#### EXERCISE BRIEF
Give the records again in full, exactly as written.

Records excerpted from a collection:
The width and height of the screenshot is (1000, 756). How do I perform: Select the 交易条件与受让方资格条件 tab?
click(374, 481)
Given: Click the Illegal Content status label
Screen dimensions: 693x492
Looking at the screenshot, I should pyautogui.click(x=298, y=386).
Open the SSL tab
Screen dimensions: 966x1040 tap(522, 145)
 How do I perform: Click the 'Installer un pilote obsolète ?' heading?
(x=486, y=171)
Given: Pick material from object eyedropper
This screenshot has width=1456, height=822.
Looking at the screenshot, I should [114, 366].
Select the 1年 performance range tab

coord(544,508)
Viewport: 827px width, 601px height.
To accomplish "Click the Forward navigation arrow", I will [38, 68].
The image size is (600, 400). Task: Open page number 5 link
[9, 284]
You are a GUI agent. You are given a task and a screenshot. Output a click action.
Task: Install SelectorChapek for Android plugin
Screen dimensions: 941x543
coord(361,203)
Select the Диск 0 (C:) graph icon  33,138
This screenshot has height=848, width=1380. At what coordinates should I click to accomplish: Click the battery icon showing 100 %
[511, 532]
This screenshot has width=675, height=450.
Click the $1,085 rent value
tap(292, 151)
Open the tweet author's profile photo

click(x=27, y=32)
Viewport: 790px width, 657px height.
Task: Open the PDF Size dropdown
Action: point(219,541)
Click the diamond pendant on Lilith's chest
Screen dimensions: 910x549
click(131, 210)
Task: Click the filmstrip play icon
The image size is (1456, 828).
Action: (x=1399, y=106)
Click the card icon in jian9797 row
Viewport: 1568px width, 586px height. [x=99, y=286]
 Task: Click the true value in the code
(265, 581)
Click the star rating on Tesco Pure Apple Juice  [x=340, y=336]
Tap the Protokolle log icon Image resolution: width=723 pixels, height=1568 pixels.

#### REPLY
The width and height of the screenshot is (1000, 756). How do I perform: Select the 交易条件与受让方资格条件 tab?
click(374, 481)
Given: Click the Illegal Content status label
Screen dimensions: 693x492
Looking at the screenshot, I should pyautogui.click(x=298, y=386).
Open the SSL tab
Screen dimensions: 966x1040 tap(522, 145)
 How do I perform: Click the 'Installer un pilote obsolète ?' heading?
(x=486, y=171)
Given: Pick material from object eyedropper
This screenshot has width=1456, height=822.
Looking at the screenshot, I should [114, 366].
Select the 1年 performance range tab

coord(544,508)
Viewport: 827px width, 601px height.
To accomplish "Click the Forward navigation arrow", I will [38, 68].
The image size is (600, 400). Task: Open page number 5 link
[9, 284]
You are a GUI agent. You are given a task and a screenshot. Output a click action.
Task: Install SelectorChapek for Android plugin
Screen dimensions: 941x543
coord(361,203)
Select the Диск 0 (C:) graph icon  33,138
This screenshot has height=848, width=1380. At what coordinates should I click to accomplish: Click the battery icon showing 100 %
[511, 532]
This screenshot has width=675, height=450.
Click the $1,085 rent value
tap(292, 151)
Open the tweet author's profile photo

click(x=27, y=32)
Viewport: 790px width, 657px height.
Task: Open the PDF Size dropdown
Action: point(219,541)
Click the diamond pendant on Lilith's chest
Screen dimensions: 910x549
click(131, 210)
Task: Click the filmstrip play icon
The image size is (1456, 828).
Action: (x=1399, y=106)
Click the card icon in jian9797 row
Viewport: 1568px width, 586px height. [x=99, y=286]
 Task: Click the true value in the code
(265, 581)
Click the star rating on Tesco Pure Apple Juice  [x=340, y=336]
Tap the Protokolle log icon Image resolution: width=723 pixels, height=1568 pixels.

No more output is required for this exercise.